***** INPUT MATERIAL *****
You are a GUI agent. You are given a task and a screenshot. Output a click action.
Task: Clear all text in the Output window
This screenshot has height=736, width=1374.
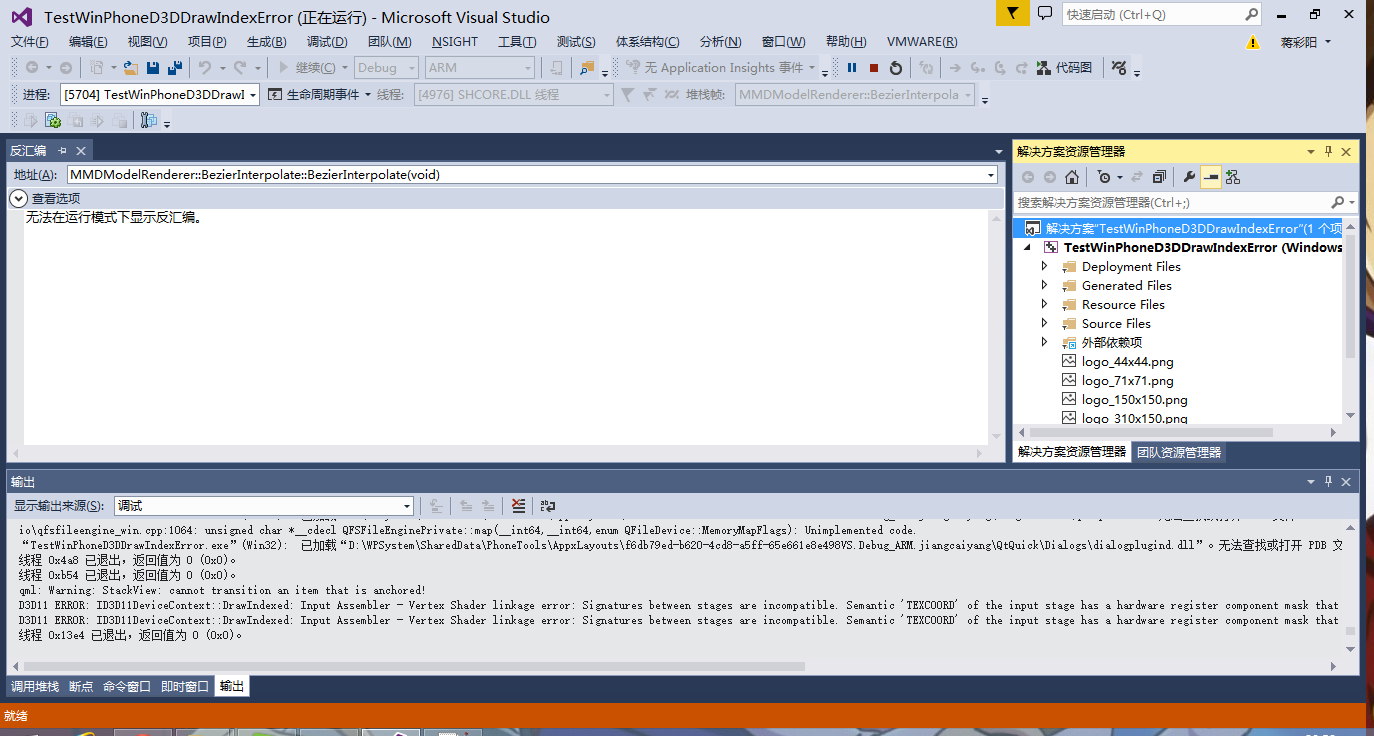[518, 506]
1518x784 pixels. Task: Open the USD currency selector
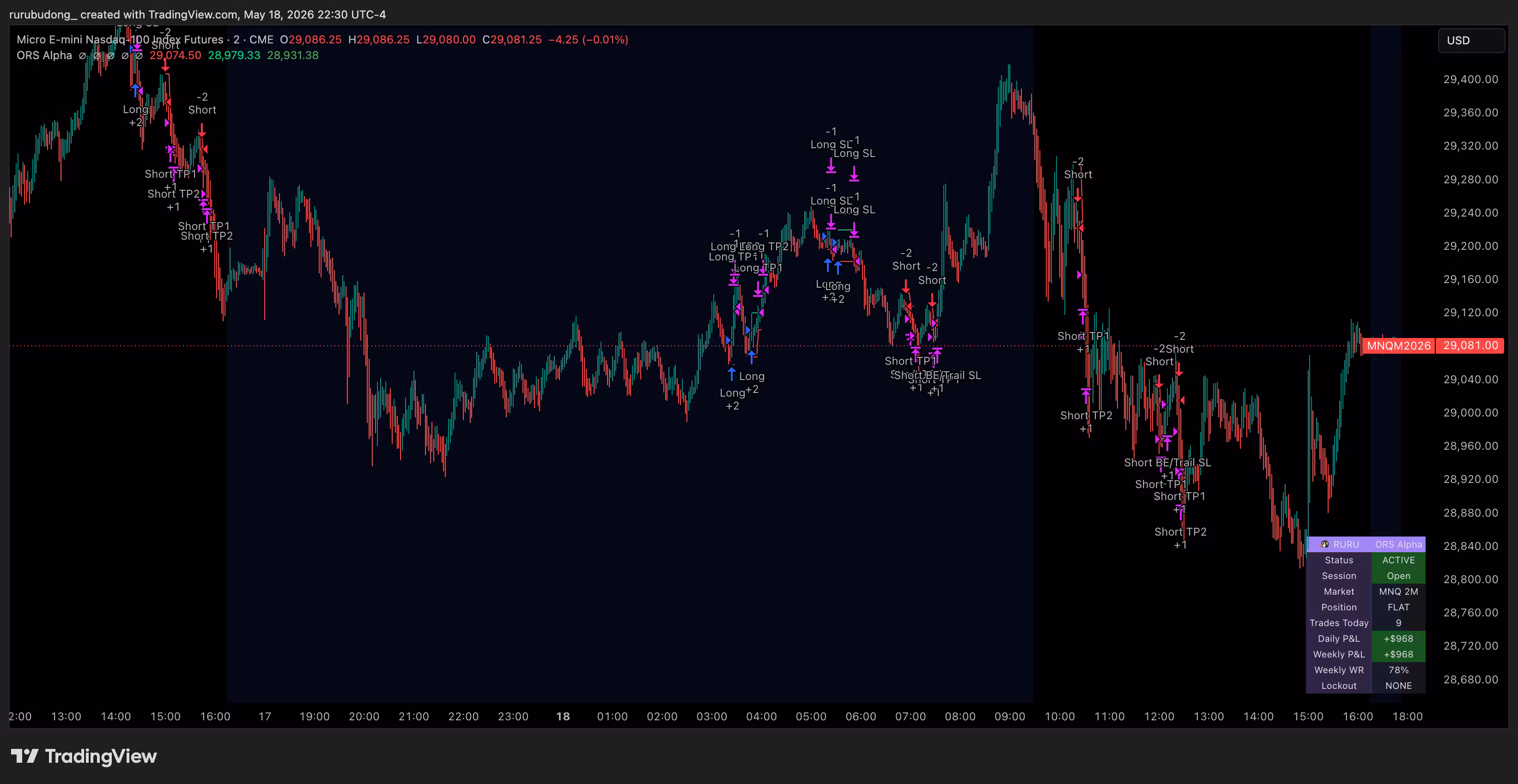(x=1471, y=41)
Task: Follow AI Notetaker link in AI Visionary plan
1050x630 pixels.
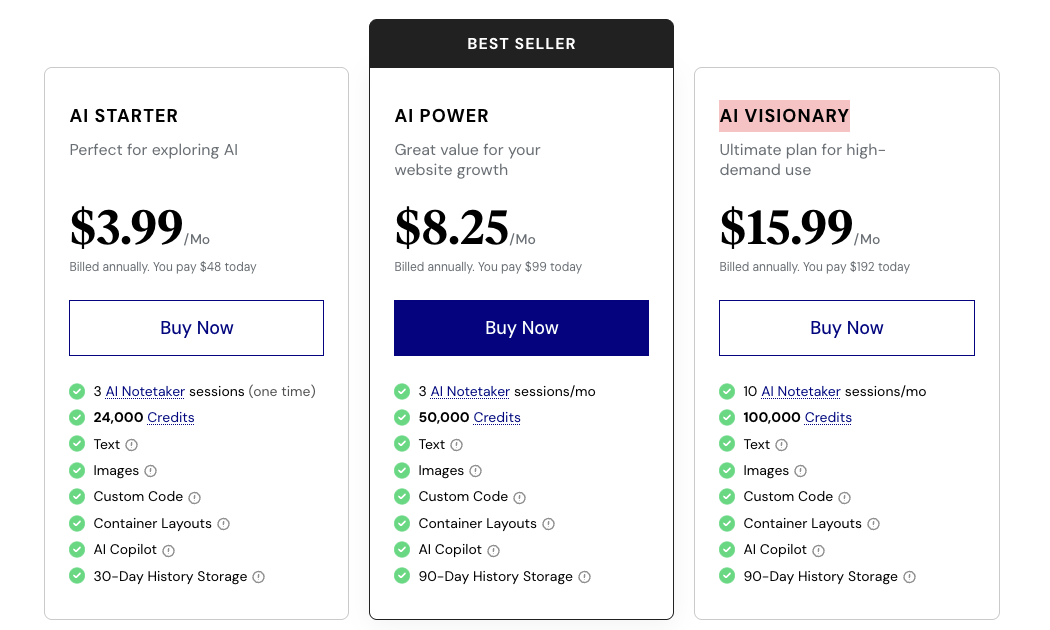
*****
- **WORK REQUEST**
Copy the records above exactly. The pictures are not part of the copy.

- **REPLY TO THE TASK**
You are a GUI agent. You are given a task and a screenshot. Output a click action.
Task: Clear all text in the Output window
This screenshot has height=736, width=1374.
[518, 506]
1518x784 pixels. Task: Open the USD currency selector
(x=1471, y=41)
Task: Follow AI Notetaker link in AI Visionary plan
1050x630 pixels.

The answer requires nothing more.